** Opening INFORMATION SHOWN block **

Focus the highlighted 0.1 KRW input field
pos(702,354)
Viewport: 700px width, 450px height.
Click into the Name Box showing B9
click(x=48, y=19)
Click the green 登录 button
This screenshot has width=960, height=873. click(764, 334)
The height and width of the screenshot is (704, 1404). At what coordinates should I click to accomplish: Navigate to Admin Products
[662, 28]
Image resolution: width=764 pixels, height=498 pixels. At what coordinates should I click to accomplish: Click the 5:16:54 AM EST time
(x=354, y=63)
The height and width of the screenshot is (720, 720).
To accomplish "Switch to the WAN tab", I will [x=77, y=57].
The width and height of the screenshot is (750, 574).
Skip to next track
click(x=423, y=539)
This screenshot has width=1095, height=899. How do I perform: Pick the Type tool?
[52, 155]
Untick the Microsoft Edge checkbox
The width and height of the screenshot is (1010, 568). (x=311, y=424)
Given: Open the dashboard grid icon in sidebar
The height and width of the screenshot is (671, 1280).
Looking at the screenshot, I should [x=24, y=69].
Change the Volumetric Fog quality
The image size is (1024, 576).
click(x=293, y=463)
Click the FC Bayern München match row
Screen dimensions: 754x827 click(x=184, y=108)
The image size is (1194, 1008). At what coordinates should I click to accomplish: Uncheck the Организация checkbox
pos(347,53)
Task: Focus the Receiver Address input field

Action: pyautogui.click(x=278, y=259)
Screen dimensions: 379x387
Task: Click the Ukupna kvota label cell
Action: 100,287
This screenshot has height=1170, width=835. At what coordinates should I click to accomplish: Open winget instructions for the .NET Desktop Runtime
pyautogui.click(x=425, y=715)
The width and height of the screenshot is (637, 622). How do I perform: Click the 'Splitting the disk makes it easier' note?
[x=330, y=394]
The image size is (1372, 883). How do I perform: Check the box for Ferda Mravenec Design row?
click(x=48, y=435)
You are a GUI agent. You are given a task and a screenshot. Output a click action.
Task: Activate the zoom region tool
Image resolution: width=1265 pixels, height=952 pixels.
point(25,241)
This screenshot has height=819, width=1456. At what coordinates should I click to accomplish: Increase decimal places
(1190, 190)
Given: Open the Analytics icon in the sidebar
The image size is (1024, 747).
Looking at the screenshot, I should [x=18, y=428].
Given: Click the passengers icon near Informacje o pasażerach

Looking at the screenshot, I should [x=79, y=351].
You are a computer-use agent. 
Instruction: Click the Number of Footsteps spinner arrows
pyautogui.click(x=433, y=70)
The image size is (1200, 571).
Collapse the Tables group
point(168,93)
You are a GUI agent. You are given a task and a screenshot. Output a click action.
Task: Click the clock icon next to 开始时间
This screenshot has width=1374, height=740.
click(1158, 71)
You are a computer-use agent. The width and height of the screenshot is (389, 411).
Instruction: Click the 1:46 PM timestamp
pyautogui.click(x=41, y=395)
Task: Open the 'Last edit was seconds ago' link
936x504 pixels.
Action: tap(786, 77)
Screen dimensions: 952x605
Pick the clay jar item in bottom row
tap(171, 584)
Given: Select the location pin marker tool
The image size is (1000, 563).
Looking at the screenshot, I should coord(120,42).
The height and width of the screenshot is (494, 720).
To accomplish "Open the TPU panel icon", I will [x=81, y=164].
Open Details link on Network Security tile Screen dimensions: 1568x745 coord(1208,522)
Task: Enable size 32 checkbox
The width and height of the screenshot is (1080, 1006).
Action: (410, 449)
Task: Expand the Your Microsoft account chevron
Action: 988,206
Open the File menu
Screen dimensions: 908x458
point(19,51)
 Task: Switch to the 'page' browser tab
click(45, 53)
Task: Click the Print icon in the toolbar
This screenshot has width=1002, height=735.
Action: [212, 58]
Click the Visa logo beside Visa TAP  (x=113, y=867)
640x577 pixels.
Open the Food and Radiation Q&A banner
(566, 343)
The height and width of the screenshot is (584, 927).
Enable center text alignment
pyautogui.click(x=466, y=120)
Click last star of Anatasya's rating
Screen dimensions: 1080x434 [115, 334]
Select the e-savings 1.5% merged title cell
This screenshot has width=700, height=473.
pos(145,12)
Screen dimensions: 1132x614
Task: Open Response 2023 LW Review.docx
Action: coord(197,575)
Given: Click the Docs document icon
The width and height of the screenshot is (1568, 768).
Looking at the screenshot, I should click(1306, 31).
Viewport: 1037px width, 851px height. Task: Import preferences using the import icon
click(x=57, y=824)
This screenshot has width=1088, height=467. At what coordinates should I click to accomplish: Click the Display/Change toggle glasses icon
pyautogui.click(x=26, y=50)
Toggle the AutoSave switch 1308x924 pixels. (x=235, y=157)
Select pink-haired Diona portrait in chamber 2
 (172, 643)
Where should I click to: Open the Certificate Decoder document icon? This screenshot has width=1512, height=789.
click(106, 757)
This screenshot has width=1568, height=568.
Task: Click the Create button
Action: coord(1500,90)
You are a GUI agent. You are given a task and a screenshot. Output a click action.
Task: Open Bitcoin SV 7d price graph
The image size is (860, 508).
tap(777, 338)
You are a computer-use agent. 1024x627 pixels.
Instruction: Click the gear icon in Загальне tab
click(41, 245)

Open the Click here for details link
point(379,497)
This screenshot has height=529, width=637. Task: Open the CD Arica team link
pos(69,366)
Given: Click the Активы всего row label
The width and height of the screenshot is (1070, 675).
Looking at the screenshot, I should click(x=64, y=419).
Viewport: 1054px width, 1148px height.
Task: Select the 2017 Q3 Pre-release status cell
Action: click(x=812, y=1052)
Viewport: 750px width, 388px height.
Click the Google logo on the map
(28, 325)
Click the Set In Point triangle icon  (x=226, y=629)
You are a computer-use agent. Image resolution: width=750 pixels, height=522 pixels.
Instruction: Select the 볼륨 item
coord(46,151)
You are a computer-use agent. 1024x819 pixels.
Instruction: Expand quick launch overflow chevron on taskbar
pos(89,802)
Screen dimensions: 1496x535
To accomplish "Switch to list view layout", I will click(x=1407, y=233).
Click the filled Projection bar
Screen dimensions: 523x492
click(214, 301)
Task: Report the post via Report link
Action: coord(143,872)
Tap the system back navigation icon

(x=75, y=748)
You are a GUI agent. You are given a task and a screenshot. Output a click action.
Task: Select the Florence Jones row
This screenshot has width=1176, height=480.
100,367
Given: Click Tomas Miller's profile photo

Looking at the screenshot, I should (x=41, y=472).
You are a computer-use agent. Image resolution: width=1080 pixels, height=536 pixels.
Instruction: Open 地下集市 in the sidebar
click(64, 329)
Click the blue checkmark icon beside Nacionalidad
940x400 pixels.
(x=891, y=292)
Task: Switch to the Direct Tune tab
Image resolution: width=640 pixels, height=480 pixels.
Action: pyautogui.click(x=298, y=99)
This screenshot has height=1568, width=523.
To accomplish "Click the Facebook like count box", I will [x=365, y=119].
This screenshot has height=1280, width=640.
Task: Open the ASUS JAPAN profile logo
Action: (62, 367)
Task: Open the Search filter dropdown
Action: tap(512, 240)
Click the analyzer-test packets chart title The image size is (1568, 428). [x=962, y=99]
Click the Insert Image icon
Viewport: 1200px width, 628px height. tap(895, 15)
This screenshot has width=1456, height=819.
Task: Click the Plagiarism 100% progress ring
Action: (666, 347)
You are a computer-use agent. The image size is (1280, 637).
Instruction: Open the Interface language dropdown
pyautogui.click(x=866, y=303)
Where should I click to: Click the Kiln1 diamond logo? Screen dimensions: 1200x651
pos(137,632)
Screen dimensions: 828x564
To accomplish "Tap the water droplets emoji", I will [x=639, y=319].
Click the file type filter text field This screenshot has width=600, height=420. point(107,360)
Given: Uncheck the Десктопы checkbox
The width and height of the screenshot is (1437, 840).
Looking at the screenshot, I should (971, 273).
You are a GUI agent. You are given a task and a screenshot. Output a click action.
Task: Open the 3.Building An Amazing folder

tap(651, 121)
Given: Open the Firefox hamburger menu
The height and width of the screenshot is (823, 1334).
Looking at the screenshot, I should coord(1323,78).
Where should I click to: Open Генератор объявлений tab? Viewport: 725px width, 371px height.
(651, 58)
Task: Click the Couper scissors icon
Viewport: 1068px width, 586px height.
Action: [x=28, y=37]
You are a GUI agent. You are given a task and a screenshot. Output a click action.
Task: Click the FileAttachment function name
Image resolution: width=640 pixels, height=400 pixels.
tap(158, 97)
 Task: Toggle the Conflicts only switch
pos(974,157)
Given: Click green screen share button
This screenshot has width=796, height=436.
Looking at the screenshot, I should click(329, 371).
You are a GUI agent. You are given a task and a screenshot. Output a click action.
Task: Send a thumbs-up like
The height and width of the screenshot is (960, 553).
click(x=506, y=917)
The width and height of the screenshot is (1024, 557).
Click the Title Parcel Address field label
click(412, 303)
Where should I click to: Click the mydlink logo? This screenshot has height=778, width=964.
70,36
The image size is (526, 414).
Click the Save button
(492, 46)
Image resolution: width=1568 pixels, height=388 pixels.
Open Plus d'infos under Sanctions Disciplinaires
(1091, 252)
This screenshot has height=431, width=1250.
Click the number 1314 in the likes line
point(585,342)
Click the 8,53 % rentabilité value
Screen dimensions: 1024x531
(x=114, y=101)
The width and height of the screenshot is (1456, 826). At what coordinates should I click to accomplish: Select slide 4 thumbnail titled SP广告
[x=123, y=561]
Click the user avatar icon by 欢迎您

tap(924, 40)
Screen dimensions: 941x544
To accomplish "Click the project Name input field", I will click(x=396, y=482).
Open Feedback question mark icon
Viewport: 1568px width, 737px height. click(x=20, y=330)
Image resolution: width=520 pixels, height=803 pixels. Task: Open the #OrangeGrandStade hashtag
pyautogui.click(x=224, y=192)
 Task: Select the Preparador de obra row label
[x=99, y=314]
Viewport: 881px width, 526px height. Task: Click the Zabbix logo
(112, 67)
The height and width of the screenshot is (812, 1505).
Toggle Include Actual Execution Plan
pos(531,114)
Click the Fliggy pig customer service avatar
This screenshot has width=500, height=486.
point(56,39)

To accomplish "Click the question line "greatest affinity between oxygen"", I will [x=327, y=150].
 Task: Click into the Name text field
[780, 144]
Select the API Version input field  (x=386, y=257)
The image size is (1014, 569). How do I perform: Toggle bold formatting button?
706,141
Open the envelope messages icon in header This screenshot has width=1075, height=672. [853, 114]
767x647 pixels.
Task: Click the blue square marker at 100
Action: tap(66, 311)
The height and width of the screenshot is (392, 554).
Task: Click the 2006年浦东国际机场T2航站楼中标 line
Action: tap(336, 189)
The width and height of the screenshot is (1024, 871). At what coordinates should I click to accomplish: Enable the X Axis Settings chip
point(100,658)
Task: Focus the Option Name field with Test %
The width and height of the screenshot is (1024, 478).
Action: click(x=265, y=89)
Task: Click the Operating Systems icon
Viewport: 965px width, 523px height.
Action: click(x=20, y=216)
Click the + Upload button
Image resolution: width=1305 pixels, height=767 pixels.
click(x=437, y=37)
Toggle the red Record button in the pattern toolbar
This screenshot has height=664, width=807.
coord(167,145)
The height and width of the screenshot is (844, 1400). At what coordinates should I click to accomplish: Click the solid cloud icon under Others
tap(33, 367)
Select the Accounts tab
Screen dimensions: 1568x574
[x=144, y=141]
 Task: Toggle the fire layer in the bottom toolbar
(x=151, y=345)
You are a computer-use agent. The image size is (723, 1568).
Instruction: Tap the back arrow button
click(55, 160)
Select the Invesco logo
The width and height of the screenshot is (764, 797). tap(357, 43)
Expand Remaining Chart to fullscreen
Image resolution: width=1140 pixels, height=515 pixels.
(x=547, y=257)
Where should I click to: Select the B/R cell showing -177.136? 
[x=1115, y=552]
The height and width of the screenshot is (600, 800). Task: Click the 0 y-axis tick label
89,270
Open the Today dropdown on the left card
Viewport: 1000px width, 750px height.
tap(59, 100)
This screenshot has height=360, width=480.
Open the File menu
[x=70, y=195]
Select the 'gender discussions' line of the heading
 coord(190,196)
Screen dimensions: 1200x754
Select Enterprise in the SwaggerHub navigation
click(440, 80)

** Closing INFORMATION SHOWN block **

* _ABOUT THIS TASK_
Search the listing for "beside" and copy each line holding it.

* _FINAL ANSWER_
Click the Visa logo beside Visa TAP  (x=113, y=867)
Click the blue checkmark icon beside Nacionalidad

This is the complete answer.